* Exercise directions *
Word for word, restate the line containing "Task: Focus the" and all the lines that come after it in the entries below. Include nothing from before it.

[Saved data entries]
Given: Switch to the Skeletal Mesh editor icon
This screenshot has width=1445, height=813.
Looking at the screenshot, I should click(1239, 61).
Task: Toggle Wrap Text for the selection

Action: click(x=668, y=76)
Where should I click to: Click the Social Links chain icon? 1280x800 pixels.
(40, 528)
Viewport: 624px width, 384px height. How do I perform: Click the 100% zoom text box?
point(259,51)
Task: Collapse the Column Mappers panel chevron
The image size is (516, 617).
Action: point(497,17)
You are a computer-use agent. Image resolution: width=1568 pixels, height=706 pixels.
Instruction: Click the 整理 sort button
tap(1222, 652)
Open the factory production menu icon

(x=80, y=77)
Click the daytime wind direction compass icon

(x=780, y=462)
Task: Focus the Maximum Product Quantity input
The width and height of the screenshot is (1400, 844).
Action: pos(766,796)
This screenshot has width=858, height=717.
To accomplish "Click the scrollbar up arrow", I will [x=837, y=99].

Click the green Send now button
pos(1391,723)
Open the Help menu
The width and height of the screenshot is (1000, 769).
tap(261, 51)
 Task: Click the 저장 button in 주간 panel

* Task output *
Task: Focus the Maximum Product Quantity input
The width and height of the screenshot is (1400, 844).
Action: pos(766,796)
This screenshot has width=858, height=717.
To accomplish "Click the scrollbar up arrow", I will [x=837, y=99].

Click the green Send now button
pos(1391,723)
Open the Help menu
The width and height of the screenshot is (1000, 769).
tap(261, 51)
 Task: Click the 저장 button in 주간 panel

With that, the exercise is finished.